Supplied data.
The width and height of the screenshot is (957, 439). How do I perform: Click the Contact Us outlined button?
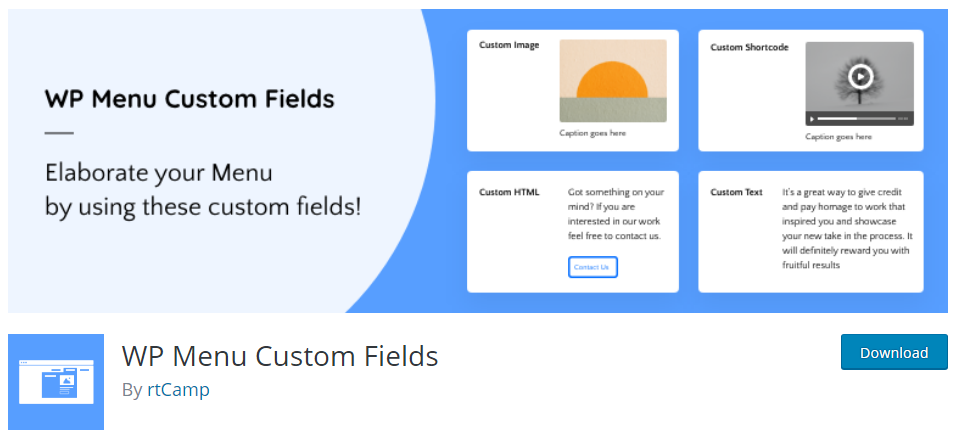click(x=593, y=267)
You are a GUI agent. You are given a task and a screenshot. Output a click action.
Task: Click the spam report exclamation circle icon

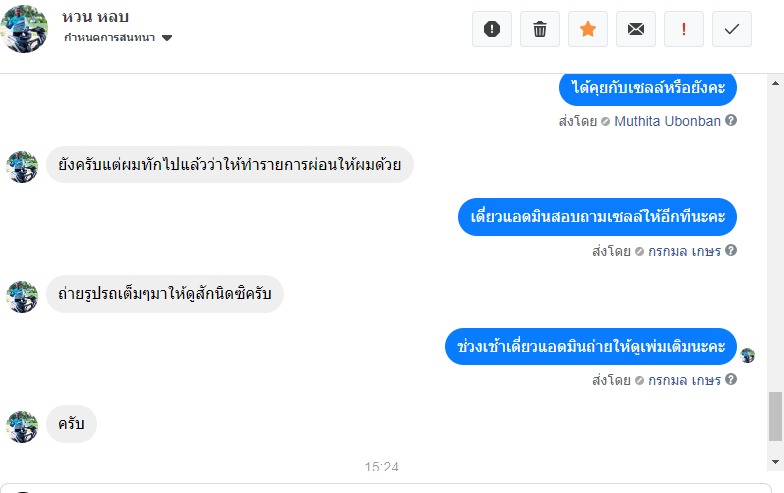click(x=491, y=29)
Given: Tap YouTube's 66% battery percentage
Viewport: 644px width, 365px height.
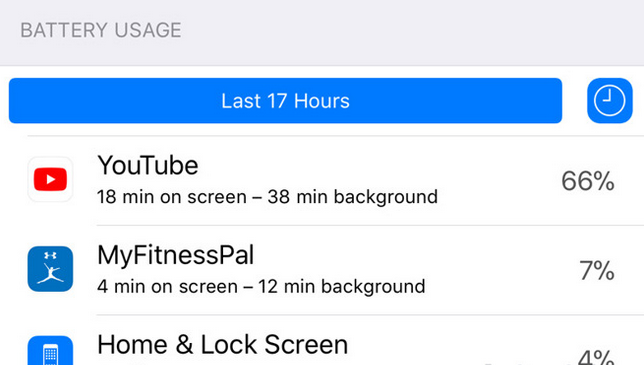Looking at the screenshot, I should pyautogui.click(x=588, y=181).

* * *

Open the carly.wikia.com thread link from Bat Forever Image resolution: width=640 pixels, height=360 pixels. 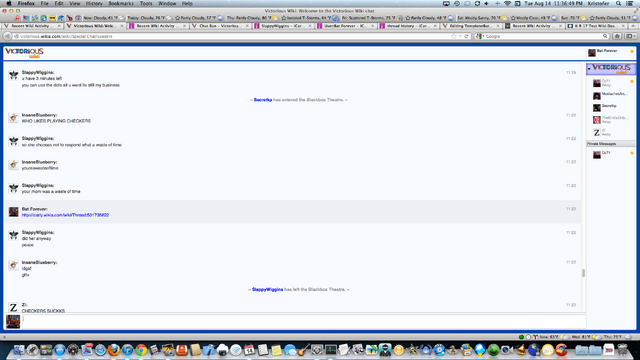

==

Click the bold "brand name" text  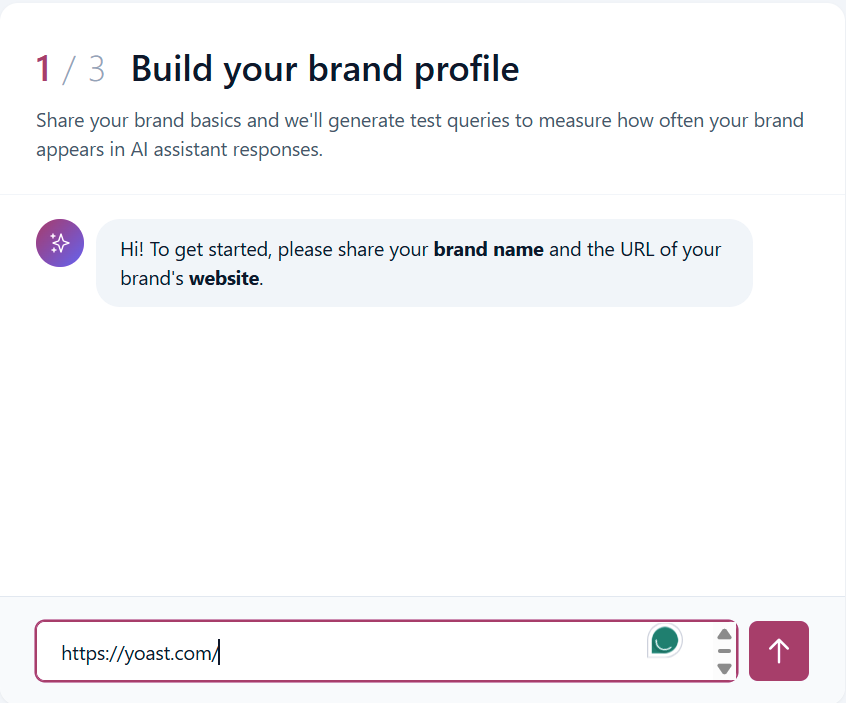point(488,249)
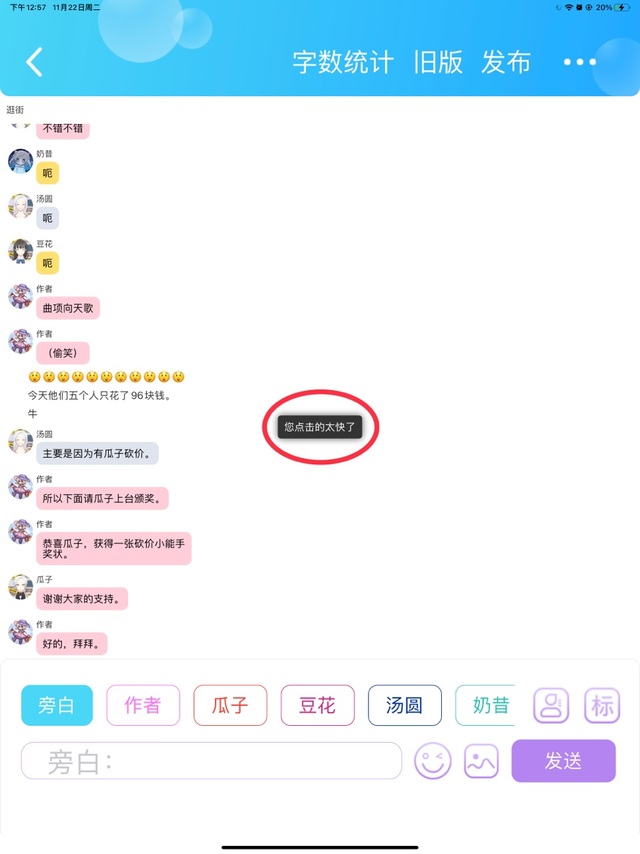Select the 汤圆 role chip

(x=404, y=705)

Exercise directions.
Using the entries above, reproduce word for word only the lines from the one that contains "The width and" to the one that contains "You are a GUI", both ends included, and drop every picture.

Solution for this task.
The width and height of the screenshot is (957, 439). How do I perform: Click the Contact Us outlined button?
click(x=593, y=267)
You are a GUI agent. You are given a task and a screenshot. Output a click action.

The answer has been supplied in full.